Weihnachtswortbruch ?

In der Nacht zum Sonntag hat die sechs Wochen Frist begonnen, ab der Parteiplakate für die kommende Landtagswahl geklebt werden dürfen.
Zumindestens unter der Hand hatten sich die hessischen Parteien eigentlich darauf verständigt, dass es keinen Plakatwahlkampf vor Weihnachten geben wird. Vor allem auch aus Kostengründen, da die Kassen der Parteien auf Grund des zweiten Wahlkampfes innerhalb eines Jahres und dem kommenden „Superwahljahr“, für den jetzigen Landtagswahlkampf nicht mehr besonders viel hergeben.

Während, die in vielen hessischen Städten und Gemeinden bereits aufgestellten Plakatwände noch leer sind, haben sich SPD und CDU in Gießen über das Wochenende dran gemacht erste Plakatständer an den Straßenlaternen zu installieren. Und so grüßt seit heute die Gießener Bürgerinnen und Bürger nicht nur der CDU-Weihnachtsbaum („Gesegnete Weihnachten.“), sondern auch der SPD-Weihnachtsmann. Das SPD-Plakat zeigt zwei Weihnachtsmänner (bzw. im Großformat drei) mit der Überschrift „Die Roten kommen wieder!“ und einem Weihnachtsgruß des Spitzenkandidaten Thorsten Schäfer-Gümbel (mittlerweile in Hessen nur noch TSG) darunter.

Laut Gießener-Allgemeine sei auch die FDP in den Plakatwahlkampf eingestiegen (kann von meiner Seite aus bisher noch nicht bestätigt werden). Derzeit würden nur die Grünen und die Linkspartei noch bis nach Weihnachten warten wollen, um dann in den Plakatwahlkampf einzusteigen.

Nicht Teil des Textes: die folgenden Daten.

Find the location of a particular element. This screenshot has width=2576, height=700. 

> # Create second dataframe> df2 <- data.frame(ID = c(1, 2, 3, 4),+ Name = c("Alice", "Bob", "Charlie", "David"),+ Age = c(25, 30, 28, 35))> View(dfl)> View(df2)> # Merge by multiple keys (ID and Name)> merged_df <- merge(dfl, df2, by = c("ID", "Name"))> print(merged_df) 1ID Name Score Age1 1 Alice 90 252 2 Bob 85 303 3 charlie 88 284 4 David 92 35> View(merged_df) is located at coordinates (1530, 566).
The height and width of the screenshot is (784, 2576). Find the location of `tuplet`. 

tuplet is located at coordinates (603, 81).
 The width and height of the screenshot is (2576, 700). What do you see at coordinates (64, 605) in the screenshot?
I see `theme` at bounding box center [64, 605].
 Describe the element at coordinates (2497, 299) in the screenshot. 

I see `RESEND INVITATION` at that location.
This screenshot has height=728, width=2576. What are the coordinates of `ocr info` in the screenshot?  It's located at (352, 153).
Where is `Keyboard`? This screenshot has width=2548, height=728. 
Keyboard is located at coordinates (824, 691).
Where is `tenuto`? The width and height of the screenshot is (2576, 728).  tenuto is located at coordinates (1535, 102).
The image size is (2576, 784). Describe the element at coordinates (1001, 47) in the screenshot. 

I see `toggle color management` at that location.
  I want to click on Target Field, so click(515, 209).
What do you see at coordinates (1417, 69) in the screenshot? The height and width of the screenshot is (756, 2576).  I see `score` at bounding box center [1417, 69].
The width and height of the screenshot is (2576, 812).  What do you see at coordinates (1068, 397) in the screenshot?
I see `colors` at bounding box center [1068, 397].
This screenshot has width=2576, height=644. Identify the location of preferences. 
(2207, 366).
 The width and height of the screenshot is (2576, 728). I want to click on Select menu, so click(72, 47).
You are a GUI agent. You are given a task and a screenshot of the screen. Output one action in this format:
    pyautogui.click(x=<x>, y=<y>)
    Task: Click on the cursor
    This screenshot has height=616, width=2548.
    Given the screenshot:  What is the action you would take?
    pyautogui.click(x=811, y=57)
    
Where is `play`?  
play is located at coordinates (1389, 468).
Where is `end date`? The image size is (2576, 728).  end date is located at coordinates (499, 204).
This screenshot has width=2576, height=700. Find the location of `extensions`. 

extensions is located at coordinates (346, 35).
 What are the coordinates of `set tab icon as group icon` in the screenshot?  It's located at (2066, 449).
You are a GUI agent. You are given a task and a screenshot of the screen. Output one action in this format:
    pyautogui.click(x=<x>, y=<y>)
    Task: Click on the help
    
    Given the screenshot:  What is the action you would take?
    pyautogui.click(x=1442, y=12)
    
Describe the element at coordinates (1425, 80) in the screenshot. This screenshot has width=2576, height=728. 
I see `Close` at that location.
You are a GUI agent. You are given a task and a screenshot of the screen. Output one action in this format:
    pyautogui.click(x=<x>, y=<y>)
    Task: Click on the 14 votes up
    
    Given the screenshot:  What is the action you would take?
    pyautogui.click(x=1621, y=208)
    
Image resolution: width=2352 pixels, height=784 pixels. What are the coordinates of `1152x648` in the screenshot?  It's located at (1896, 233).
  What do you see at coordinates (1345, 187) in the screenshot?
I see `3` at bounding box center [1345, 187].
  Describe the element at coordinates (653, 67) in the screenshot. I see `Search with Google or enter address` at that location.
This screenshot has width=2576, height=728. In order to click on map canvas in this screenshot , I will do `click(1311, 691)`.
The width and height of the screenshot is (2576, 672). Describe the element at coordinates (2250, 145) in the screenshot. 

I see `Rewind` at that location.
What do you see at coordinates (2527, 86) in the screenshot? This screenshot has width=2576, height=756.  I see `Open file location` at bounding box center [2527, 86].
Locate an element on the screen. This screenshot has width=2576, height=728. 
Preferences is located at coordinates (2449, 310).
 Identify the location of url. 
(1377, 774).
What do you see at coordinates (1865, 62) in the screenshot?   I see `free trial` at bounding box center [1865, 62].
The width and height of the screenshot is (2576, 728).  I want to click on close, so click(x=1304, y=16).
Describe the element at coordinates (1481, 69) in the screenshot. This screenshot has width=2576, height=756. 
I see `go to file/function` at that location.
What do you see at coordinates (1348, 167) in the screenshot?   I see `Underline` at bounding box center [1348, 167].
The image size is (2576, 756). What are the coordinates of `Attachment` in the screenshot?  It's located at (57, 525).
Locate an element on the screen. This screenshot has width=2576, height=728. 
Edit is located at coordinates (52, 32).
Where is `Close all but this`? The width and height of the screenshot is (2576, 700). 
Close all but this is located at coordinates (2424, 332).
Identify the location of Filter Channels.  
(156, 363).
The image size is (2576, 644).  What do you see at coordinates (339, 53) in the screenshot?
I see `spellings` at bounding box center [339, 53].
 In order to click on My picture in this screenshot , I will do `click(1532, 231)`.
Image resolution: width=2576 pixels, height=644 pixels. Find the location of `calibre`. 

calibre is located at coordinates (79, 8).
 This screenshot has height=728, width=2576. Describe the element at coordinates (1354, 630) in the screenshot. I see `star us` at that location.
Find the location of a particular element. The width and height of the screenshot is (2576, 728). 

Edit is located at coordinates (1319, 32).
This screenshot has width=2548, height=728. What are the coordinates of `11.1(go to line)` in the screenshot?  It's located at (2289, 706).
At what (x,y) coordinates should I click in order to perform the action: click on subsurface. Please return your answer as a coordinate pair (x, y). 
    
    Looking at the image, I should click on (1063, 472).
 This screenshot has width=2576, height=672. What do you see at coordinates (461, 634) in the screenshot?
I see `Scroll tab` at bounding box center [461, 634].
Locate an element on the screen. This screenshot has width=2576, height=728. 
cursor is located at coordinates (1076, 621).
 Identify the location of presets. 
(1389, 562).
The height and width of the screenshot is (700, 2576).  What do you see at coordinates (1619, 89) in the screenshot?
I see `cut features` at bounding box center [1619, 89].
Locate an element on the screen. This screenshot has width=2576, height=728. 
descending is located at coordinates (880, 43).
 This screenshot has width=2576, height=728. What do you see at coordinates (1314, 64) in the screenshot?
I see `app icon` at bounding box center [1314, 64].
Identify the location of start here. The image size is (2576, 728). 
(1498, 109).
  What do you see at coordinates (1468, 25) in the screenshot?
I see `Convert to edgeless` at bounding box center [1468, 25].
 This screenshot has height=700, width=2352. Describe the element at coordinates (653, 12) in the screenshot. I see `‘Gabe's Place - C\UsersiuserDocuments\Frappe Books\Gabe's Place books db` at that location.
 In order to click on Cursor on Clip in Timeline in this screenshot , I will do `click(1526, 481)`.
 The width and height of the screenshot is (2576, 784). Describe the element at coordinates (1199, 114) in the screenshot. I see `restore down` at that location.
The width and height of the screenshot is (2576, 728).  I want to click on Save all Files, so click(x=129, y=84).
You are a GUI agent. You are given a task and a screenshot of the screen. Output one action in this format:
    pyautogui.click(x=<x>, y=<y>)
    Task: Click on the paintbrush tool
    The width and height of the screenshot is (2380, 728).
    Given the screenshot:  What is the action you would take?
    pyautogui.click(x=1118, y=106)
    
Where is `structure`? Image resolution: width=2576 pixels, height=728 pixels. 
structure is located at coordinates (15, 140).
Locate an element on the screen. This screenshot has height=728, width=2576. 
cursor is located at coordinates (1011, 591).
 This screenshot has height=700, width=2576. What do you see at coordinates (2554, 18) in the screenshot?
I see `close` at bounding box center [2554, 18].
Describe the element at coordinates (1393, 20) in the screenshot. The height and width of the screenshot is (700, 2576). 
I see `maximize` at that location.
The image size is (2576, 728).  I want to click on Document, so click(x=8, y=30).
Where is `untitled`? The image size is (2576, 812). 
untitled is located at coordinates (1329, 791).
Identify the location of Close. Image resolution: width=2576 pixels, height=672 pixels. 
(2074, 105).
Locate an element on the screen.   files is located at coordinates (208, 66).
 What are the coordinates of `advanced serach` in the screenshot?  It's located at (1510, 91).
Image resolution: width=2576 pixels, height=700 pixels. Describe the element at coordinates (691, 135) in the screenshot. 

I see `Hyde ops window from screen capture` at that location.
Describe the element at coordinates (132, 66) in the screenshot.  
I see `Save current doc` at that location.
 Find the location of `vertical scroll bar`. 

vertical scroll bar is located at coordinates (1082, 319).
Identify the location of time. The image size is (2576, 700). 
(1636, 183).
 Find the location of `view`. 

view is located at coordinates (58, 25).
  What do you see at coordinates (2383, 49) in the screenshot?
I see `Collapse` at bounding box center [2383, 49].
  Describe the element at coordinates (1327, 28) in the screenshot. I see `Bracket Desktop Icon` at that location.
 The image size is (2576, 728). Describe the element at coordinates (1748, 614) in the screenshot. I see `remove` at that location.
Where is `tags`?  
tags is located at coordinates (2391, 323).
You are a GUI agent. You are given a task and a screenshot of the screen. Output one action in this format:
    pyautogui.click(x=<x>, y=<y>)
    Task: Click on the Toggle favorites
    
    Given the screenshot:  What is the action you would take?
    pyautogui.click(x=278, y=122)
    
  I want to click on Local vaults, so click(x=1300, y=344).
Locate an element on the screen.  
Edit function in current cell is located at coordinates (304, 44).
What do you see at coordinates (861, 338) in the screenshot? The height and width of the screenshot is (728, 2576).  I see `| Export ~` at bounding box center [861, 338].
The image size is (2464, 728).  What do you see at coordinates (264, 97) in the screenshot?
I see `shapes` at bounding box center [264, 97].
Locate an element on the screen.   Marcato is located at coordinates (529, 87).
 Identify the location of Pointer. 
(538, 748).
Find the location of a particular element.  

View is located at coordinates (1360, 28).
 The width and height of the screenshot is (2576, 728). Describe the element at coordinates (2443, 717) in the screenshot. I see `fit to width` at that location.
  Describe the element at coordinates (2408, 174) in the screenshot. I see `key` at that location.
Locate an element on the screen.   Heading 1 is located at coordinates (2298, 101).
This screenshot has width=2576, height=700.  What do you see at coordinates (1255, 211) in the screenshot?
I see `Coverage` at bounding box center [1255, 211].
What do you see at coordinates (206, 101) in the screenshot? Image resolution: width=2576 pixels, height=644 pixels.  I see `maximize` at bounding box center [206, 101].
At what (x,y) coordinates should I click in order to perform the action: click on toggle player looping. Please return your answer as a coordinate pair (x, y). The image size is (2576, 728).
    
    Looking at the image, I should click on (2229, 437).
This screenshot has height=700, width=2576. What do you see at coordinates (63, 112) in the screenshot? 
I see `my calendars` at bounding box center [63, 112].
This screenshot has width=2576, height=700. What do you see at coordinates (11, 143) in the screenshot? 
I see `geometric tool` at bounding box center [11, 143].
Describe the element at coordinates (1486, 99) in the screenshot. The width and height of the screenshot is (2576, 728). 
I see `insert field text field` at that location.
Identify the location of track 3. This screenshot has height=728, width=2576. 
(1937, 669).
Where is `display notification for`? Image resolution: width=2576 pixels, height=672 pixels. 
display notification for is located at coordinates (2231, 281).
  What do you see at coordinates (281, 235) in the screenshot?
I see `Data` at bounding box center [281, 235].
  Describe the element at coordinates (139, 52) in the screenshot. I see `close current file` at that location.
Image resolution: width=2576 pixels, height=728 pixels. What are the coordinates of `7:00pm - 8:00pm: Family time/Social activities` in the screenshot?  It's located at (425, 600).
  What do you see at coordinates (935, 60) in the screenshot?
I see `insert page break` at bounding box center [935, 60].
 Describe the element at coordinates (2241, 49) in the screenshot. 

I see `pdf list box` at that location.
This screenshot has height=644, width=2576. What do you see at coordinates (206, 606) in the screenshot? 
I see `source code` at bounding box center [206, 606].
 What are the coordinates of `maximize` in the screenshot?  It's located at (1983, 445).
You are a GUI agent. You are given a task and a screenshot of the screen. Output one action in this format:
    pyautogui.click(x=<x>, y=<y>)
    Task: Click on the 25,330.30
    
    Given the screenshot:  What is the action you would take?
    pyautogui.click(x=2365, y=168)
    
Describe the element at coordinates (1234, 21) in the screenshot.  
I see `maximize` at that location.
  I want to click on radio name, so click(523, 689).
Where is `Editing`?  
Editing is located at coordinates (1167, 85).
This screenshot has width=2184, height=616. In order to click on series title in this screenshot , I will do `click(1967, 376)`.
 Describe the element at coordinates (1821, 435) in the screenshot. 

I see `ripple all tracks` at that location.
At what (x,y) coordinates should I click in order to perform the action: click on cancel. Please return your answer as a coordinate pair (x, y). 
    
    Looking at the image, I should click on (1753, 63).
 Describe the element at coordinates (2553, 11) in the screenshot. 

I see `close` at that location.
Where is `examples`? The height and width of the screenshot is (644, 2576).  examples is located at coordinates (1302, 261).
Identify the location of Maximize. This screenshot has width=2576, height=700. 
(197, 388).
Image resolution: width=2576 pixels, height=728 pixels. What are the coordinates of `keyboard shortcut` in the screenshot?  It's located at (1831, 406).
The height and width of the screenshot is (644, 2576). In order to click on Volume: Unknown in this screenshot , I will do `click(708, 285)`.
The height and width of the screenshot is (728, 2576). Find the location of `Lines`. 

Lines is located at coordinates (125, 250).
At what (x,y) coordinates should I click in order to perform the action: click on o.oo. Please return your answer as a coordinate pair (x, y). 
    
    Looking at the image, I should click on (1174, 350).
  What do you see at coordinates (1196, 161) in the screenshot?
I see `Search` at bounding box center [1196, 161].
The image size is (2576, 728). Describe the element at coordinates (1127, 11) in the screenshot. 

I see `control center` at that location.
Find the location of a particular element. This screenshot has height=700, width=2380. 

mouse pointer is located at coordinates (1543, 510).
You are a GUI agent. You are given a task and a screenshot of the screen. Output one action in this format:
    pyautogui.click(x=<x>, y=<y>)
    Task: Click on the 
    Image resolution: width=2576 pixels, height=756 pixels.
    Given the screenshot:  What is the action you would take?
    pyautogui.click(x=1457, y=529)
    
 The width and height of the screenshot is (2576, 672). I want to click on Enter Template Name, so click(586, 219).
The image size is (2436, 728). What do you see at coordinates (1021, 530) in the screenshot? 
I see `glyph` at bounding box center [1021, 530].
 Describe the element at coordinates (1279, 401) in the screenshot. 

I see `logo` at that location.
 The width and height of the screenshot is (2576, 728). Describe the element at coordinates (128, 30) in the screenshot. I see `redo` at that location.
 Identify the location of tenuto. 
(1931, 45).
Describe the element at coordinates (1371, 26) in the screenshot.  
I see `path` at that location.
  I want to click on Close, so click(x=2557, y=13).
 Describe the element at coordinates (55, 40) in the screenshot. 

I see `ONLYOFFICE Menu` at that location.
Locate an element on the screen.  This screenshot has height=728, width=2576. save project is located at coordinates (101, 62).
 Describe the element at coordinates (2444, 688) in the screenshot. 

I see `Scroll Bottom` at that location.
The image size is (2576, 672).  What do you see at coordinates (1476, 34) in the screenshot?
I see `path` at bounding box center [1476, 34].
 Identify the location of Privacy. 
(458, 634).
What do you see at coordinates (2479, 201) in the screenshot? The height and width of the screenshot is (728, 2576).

Doch andernorts hat es auch die Linkspartei scheinbar nicht mehr ausgehalten. So waren heute Abend in der Gießener Nachbarstadt Wetzlar bereits, an allen offiziellen Plakatflächen der Stadt, Informationsplakate der Linkspartei für eine Wahlveranstaltung zu finden. Während dort alle anderen Parteien sich bisher an die Abmachung halten.

In Gießen schieben sich derweil SPD und CDU gegenseitig die Schuld, für das Plakatieren, in die Schuhe. So kündigte die Gießener CDU an, erst zum Jahreswechsel die eigentlichen „Themen- und Kopfplakate“ zu kleben. Denn man habe sich nur dazu entschlossen zu plakatieren, da ein vollständiger Plakatverzicht in Gießen insbesondere an der SPD gescheitert sei. Diese machen wiederrum aufmerksam, dass die CDU ihre Plakatierung Medienwirksam inszeniert habe und ein möglicher Verzicht nicht erkennbar gewesen sei.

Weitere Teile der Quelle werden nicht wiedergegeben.